MobileRead Forums - View Single Post - How to convert newspaper which do not have RSS feed?

oneillpt · 03-08-2011, 03:45 PM

Quote:

Originally Posted by miwie

Two suggestions for improvement:

Add masthead_url = 'http://www.elpais.com/im/tit_logo_int.gif'
(e.g. before the INDEX line). This adds the logo of El Pais at the top
of the feed overview (which contains only one feed in this case)
Activate 'no_stylesheets = True' (there are articles with '<style ...'
after the article content which gets included in the EPUB otherwise)

The name of the feed appears as "Unknown feed' which should be renamed somehow.

Good work!

I've added the masthead_url as suggested, and activated 'no_stylesheets = True' option, although the styles do not seem to make any noticeable difference in this case.

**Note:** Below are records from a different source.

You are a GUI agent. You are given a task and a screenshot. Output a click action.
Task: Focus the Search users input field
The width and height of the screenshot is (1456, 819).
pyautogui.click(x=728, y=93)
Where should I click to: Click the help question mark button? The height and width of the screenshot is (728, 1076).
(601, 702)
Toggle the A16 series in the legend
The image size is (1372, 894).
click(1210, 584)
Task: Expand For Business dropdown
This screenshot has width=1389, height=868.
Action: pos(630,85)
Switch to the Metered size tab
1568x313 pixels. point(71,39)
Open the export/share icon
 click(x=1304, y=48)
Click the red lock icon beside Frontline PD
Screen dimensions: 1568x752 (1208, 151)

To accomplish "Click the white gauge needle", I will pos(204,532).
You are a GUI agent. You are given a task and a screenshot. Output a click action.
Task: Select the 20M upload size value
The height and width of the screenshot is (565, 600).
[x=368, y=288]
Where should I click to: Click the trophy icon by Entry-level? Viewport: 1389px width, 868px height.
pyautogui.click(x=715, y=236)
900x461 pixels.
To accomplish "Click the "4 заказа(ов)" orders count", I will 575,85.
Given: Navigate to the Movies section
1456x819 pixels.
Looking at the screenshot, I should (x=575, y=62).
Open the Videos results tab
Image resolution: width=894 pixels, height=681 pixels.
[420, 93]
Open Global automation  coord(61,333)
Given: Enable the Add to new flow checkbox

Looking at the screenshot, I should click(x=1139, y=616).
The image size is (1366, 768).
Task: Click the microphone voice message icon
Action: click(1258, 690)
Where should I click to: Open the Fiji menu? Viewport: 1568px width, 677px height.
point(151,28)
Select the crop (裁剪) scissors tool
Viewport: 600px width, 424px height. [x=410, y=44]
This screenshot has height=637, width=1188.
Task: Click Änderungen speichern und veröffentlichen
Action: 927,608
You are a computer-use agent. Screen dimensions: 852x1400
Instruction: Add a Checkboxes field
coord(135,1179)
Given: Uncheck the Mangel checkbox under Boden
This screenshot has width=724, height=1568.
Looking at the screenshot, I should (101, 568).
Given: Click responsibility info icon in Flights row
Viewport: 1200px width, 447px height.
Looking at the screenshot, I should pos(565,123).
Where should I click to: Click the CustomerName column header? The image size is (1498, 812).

I've also addressed the "Unknown feed" by replacing a missing title by "Babelia Feed". The revised recipe, with logging for the section title and url extraction, is now:

Code:

from calibre.web.feeds.news import BasicNewsRecipe
from calibre.ebooks.BeautifulSoup import Tag, NavigableString

class ElPaisBabelia(BasicNewsRecipe):

    title      = 'El Pais Babelia'
    __author__ = 'oneillpt'
    description = 'El Pais Babelia'
    masthead_url = 'http://www.elpais.com/im/tit_logo_int.gif'
    INDEX = 'http://www.elpais.com/suple/babelia/'
    language = 'es'

    remove_tags_before = dict(name='div', attrs={'class':'estructura_2col'})
    keep_tags = [dict(name='div', attrs={'class':'estructura_2col'})]
    remove_tags = [dict(name='div', attrs={'class':'votos estirar'}),
        dict(name='div', attrs={'id':'utilidades'}),
        dict(name='div', attrs={'class':'info_relacionada'}),
        dict(name='div', attrs={'class':'mod_apoyo'}),
        dict(name='div', attrs={'class':'contorno_f'}),
        dict(name='div', attrs={'class':'pestanias'}),
        dict(name='div', attrs={'class':'otros_webs'}),
        dict(name='div', attrs={'id':'pie'})
        ]
    no_stylesheets = True
    remove_javascript     = True

    def parse_index(self):
        articles = []
        soup = self.index_to_soup(self.INDEX)
        cover = None
        feeds = []
        seen_titles = set([])
        for section in soup.findAll('div', attrs={'class':'contenedor_nuevo'}):
            section_title = self.tag_to_string(section.find('h1'))
            self.log('section_title(1): ', section_title)
            if section_title == "":
              section_title = "Babelia Feed"
            self.log('section_title(2): ', section_title)
            articles = []
            for post in section.findAll('a', href=True):
                url = post['href']
                if url.startswith('/'):
                  url = 'http://www.elpais.es'+url
                  title = self.tag_to_string(post)
                  if str(post).find('class=') > 0:
                    klass = post['class']
                    if klass != "":
                      self.log()
                      self.log('--> post:  ', post)
                      self.log('--> url:   ', url)
                      self.log('--> title: ', title)
                      self.log('--> class: ', klass)
                      articles.append({'title':title, 'url':url})
            if articles:
                feeds.append((section_title, articles))
        return feeds